## PAGE EXCERPT
Earlier this year, I started working on a makeover in my best friend, Parisa’s, daughter’s room. Her name is Darya – she’s about to be 10 and was ready for a fresh look in her room. We kicked things off with some board & batten and the most beautiful wallpaper. We’re getting ready to finish up a few projects in there and call her room done, but first there’s been a lingering project on my to-do list ever since we did these first couple of projects.
Remember how I found this behind the door in Darya’s room?
My heart literally ached to paint over all of those sweet markings and memories. I couldn’t just sit back and watch all that get painted away, so before I started painting I took a minute to jot down all of the measurements.
I’ve been meaning to put together a wooden growth chart for them for months now, but it kept getting pushed back. But, her younger daughter Dylan’s birthday was last week and I was determined to get the growth chart done in time for her to be measured on her birthday!

## EXCERPTED RECORDS
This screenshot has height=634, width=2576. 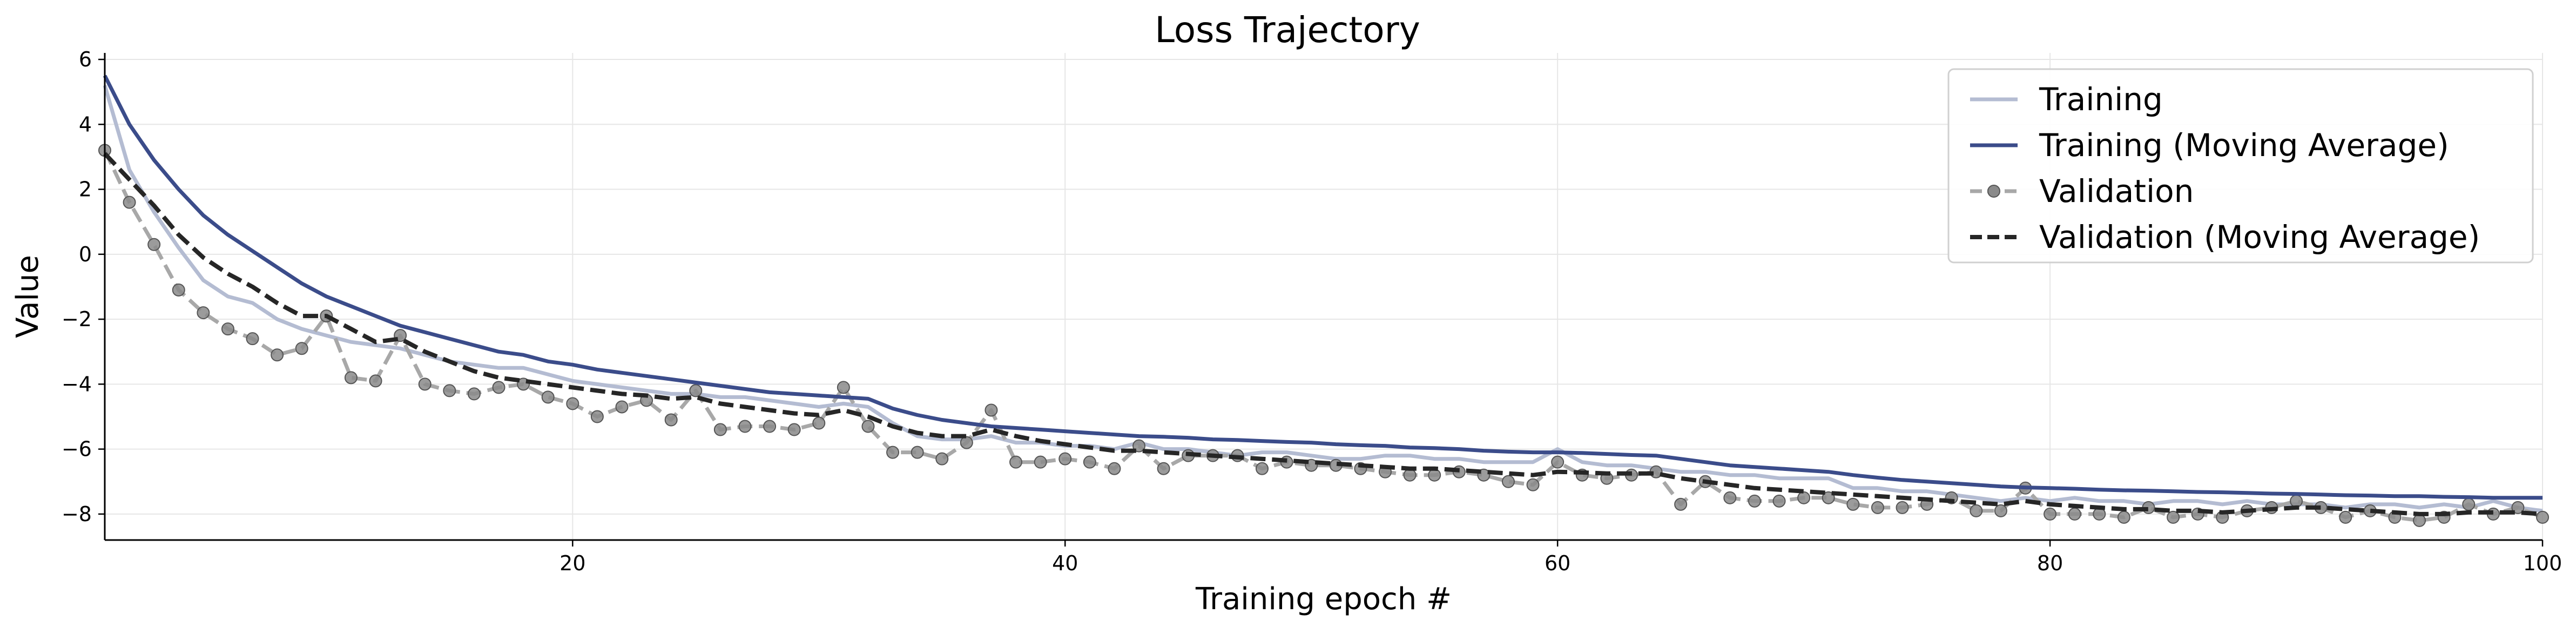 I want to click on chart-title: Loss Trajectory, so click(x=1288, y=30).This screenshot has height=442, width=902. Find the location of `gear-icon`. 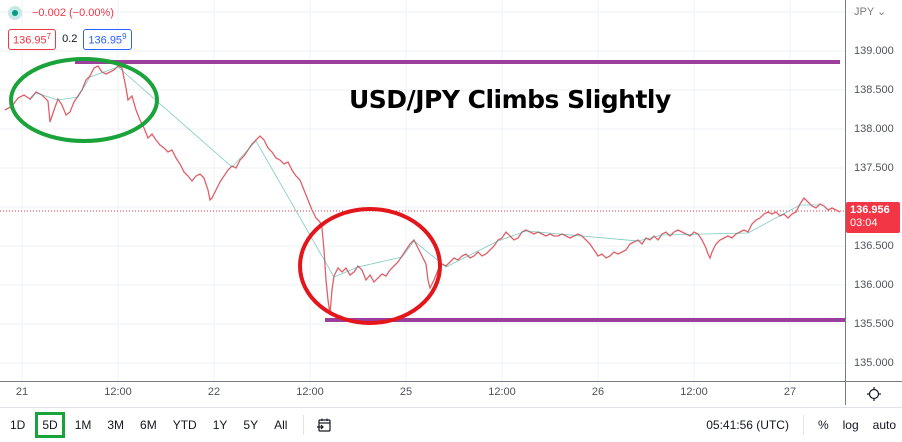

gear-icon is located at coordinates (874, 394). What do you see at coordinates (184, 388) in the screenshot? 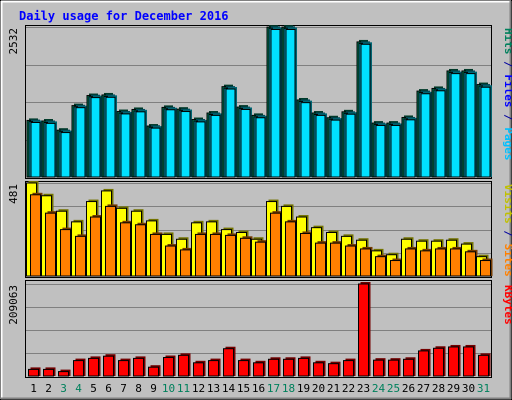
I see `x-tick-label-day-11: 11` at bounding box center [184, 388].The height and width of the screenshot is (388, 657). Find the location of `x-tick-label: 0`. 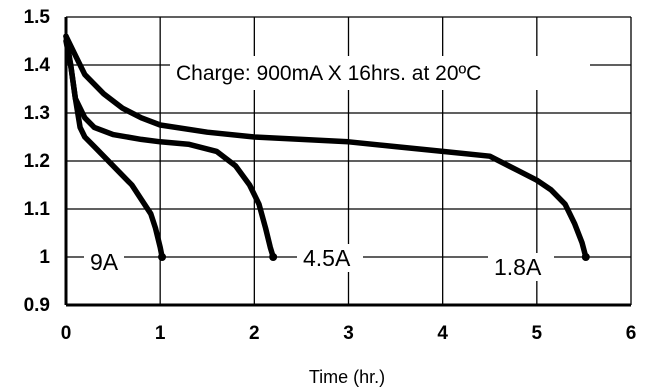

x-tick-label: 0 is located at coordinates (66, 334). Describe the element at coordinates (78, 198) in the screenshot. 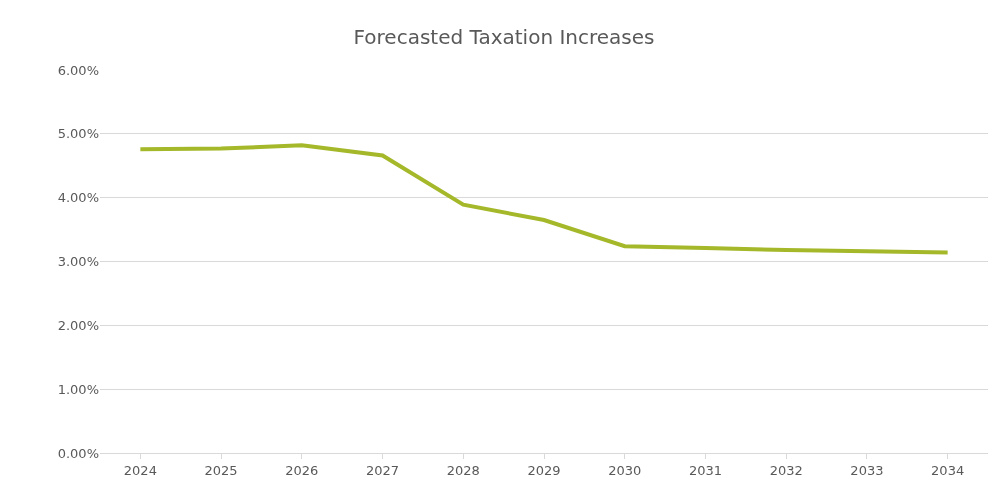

## ACTIVITIES
- a) In the room makeover post, why did the writer record the measurements behind the door before painting?
- b) From the room makeover post, write out the passage starting with "Earlier this year, I" and going on through "of the measurements.", swapping "Darya" for "Mina" everywhere it appears.

## SOLUTIONS
- a) The writer could not bear to paint over the markings and the memories they held without saving them. Jotting down the measurements first kept a record of them, to be used later for a wooden growth chart.

- b)
Earlier this year, I started working on a makeover in my best friend, Parisa’s, daughter’s room. Her name is Mina – she’s about to be 10 and was ready for a fresh look in her room. We kicked things off with some board & batten and the most beautiful wallpaper. We’re getting ready to finish up a few projects in there and call her room done, but first there’s been a lingering project on my to-do list ever since we did these first couple of projects.
Remember how I found this behind the door in Mina’s room?
My heart literally ached to paint over all of those sweet markings and memories. I couldn’t just sit back and watch all that get painted away, so before I started painting I took a minute to jot down all of the measurements.